» Exercise data
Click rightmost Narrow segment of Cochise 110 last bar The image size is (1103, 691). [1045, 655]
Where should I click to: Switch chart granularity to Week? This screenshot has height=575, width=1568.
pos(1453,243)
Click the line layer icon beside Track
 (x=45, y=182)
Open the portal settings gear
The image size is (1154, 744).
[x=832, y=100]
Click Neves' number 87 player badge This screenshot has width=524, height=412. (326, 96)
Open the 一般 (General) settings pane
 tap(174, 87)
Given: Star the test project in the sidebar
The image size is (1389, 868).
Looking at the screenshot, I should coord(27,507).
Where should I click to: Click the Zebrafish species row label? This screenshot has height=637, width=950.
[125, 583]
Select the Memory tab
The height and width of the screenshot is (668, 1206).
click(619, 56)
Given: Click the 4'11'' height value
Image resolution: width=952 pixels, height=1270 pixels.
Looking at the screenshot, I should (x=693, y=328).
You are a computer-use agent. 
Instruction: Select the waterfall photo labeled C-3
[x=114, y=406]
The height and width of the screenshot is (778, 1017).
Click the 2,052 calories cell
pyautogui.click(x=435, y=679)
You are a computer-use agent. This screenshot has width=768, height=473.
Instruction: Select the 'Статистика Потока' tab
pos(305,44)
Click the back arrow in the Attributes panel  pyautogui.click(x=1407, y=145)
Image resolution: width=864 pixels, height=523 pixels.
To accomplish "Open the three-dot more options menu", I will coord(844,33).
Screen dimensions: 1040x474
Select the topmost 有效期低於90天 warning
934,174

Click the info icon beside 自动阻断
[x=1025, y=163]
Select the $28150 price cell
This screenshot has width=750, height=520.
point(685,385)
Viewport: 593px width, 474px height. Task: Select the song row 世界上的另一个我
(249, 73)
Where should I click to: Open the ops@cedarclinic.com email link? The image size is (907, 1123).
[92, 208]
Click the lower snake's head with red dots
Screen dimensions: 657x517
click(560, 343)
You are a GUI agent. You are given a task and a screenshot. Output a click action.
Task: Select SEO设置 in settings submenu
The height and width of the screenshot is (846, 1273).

» About this task
For every record above, print an exact copy.

» Task output
Click rightmost Narrow segment of Cochise 110 last bar The image size is (1103, 691). [1045, 655]
Where should I click to: Switch chart granularity to Week? This screenshot has height=575, width=1568.
pos(1453,243)
Click the line layer icon beside Track
 (x=45, y=182)
Open the portal settings gear
The image size is (1154, 744).
[x=832, y=100]
Click Neves' number 87 player badge This screenshot has width=524, height=412. (326, 96)
Open the 一般 (General) settings pane
 tap(174, 87)
Given: Star the test project in the sidebar
The image size is (1389, 868).
Looking at the screenshot, I should coord(27,507).
Where should I click to: Click the Zebrafish species row label? This screenshot has height=637, width=950.
[125, 583]
Select the Memory tab
The height and width of the screenshot is (668, 1206).
click(619, 56)
Given: Click the 4'11'' height value
Image resolution: width=952 pixels, height=1270 pixels.
Looking at the screenshot, I should (x=693, y=328).
You are a computer-use agent. 
Instruction: Select the waterfall photo labeled C-3
[x=114, y=406]
The height and width of the screenshot is (778, 1017).
Click the 2,052 calories cell
pyautogui.click(x=435, y=679)
You are a computer-use agent. This screenshot has width=768, height=473.
Instruction: Select the 'Статистика Потока' tab
pos(305,44)
Click the back arrow in the Attributes panel  pyautogui.click(x=1407, y=145)
Image resolution: width=864 pixels, height=523 pixels.
To accomplish "Open the three-dot more options menu", I will coord(844,33).
Screen dimensions: 1040x474
Select the topmost 有效期低於90天 warning
934,174

Click the info icon beside 自动阻断
[x=1025, y=163]
Select the $28150 price cell
This screenshot has width=750, height=520.
point(685,385)
Viewport: 593px width, 474px height. Task: Select the song row 世界上的另一个我
(249, 73)
Where should I click to: Open the ops@cedarclinic.com email link? The image size is (907, 1123).
[92, 208]
Click the lower snake's head with red dots
Screen dimensions: 657x517
click(560, 343)
You are a GUI agent. You are given a task and a screenshot. Output a click action.
Task: Select SEO设置 in settings submenu
The height and width of the screenshot is (846, 1273).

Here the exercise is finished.